May 2022
We are delighted to announce that following a successful tender and contract award from Health Education England, a new collaborative from this point forward will be delivering the HEE Training Hub contract consisting of Alexin Healthcare, Health Education Derbyshire and General Practice Task Force (GPTF) Ltd. GPTF has a long track history of retention, resilience, wellbeing and education which will sit alongside the work that HED have developed around educational placements, apprenticeships, workforce planning and careers as well as offering funding for accredited training.
We are sure you will agree that there are many opportunities and benefits for general practice in delivering primary care workforce needs, as well as streamlining the oversight of project and programme planning from two boards into one collaborative board. GPTF and HED (hosted by Alexin) will remain individual entities with appropriate governance for now. What you will see over the coming months is an increase in joint working and communications in the coming months which will provide greater clarity for you and your teams.


Core Functions by March 2020
The contribution Training Hubs have made, particularly in responding to local future workforce needs through the expansion of training placements, has been acknowledged: such that they are now included in the Long Term Plan and referenced in the new GP contract. HEE and NHSE will be working in collaboration to develop shared understanding of how these functions are delivered and what level of support is required.
It has been noted that there has been variation in both their levels of maturity and adoption of workstreams. The significant investment from HEE requires the appropriate governance and accountability and evidence of delivery.
With a significant investment in Training Hubs, their existing functions will be built on to provide a consistent England wide offer to include:
1. Further development and expansion of placement capacity to create innovative and highquality clinical placements for all learners to meet the workforce needs of “the place” in line with the Long Term Plan: thus, maximising the effective use of educational resources across the network.
==========
# ABOUT THIS EXERCISE
Can you extend the Training Hub page beyond its last sentence? The items have no connection to the Training Hub page.

# STUDY MATERIAL
==========
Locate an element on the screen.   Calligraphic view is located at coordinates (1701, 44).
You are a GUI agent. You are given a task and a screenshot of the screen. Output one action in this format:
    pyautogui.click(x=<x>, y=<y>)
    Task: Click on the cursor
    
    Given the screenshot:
==========
# RESPONSE
2. In addition to the continuation of the role in supporting understanding of workforce planning, assisting in the co-ordination and realisation of the health and social care workforce across the STP/ ICS system.
3. Support recruitment of the primary care workforce through:
Developing, expanding and enhancing recruitment of multi-professional educators together with developing their capabilities to support the delivery of high-quality clinical learning placements and high-quality teaching and learning environments.
Supporting the development and realisation of educational programmes to develop the primary/ community care workforce at scale to address identified population health needs, support service re-design and the delivery of integrated care (through, for example, rotational placements and integrated educational programmes of learning).
4 Enable, support and embed “new roles” within primary care.
5. Supporting the retention of the primary care workforce across all key transitions including promoting primary care as an employment destination to students, through schools and higher education institutions.
6. Enable both workforce planning intentions and placement co-ordination through the active management of clinical placement tariffs – moving towards “place-based tariffs”.